La carrera como director de Kenneth Branagh parecía perdida en manos de las ‘majors’. En los últimos años había vagado por proyectos impersonales de grandes presupuestos como su decepcionante adaptación de Asesinato en el Orient Express o la versión en acción real de Cenicienta. Ha coqueteado con sagas para jóvenes que se quedaron en nada, como Artemis Fowl o incluso con Marvel, que se aprovechó de sus conocimientos shakespearianos para la primera aventura de Thor en la gran pantalla. Lejos quedaba aquel director obsesionado con llevar a Shakespeare a la gran pantalla que parecía que se iba a comer Hollywood.
El director no encontraba el hueco en la industria para escribir y levantar su proyecto soñado. Irónicamente ha sido la pandemia y sus servicios en estas superproducciones las que han conseguido que, por fin, Branagh, se sentara a plasmar sus recuerdos como un niño en la Belfast de finales de los 60. Un momento en el que la violencia en Irlanda del Norte explotaba y en el que su familia, protestante, decidía huir del país para que sus hijos vivieran alejados de una situación casi irrespirable.
A sus 61 años sigue los pasos de otros muchos directores como Alfonso Cuarón, Pedro Almodóvar o Paolo Sorrentino y decide mirar al pasado para entender quién es en el presente. Con ese punto de partida, la elección de cómo afrontar ese pasado es fundamental. Desde la crítica y el sentimiento de culpa, como ocurría en Roma. O desde la nostalgia absoluta como Sorrentino, que idealiza cada segundo de su adolescencia en Fue la mano de Dios. Branagh elige un punto medio. Se lo juega todo al punto de vista, el de un niño de 9 años que no entiende lo que ocurre alrededor, pero sin renunciar a mostrar lo ridículo de un conflicto basado en diferencias religiosas.
La lucha entre protestantes y católicos se muestra desde el absurdo, como se muestra en ese momento en el que el niño protagonista (un pequeño alter ego del director), pregunta cómo se puede saber quiénes son católicos y quiénes no. Su prima lo intenta, pero es imposible. Son las mismas personas enfrentadas por una creencia. Para la mirada infantil no existen diferencias entre esos hombres. Branagh incide en colocar la clase obrera, el sentimiento de comunidad por encima de la religión o la política, y ese es su posicionamiento. No hay diatribas políticas ni discursos.
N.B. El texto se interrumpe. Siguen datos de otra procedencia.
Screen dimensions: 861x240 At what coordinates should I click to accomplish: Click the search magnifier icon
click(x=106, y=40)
Belfast apuesta por un tono amable. Que emociona a la vez que hace sonreír. Divertida y tierna. A veces se pasa de sentimental, pero normalmente Branagh agarra la película antes de que se desmadre. Todo rodado en un hermoso blanco y negro que se rompe cuando la familia protagonista se coloca delante de la pantalla de cine, cuyas imágenes son en color. Así, el director se saca de la manga una escena mágica con los protagonistas disfrutando con Chitty Chitty Bang Bang. La ficción como válvula de escape, como forma de escapar, en comunión, de la violencia exterior. No funciona su machacona apuesta por la banda sonora de Van Morrison, cuyas canciones subrayan en exceso lo que no hacía falta subrayar.
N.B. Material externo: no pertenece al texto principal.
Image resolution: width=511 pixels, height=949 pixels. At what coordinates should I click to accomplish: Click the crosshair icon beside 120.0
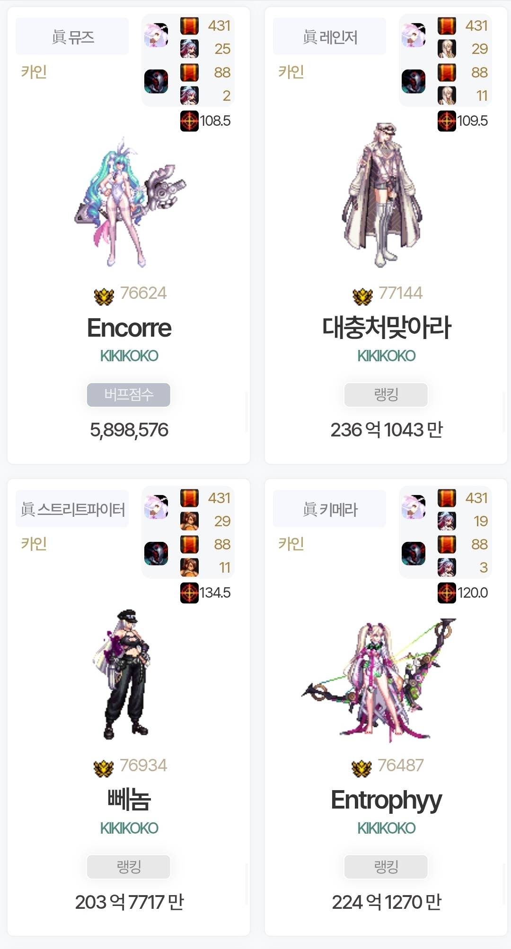pyautogui.click(x=447, y=593)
El espectador no puede apartar sus ojos del debutante Jude Hill, cuyo encanto y gracia ilumina la pantalla. Su mirada al descubrir una realidad que no entiende emociona, y no se achanta en sus escenas con ‘los mayores’. Un reparto donde destacan dos veteranos Ciaran Hinds y Judi Dench como los abuelos del joven protagonista, que tienen las mejores escenas y los momentos más emotivos. A su lado Caitriona Balfe y Jamie Dornan, puro carisma y fotogenia como los padres, y con un momento musical en el que Dornan conquista a todos al ritmo del Everlasting Love de The Love Affair.
Una película de consenso para los Oscar, que si bien está lejos de propuestas como El poder del perro, de Jane Campion, si representa un cine adulto de calidad y hecho con talento que cuadra con el gusto de los recientes ganadores de los últimos años y que también demuestra que Kenneth Branagh sigue teniendo algo que contar fuera de sus encargos para las grandes productoras.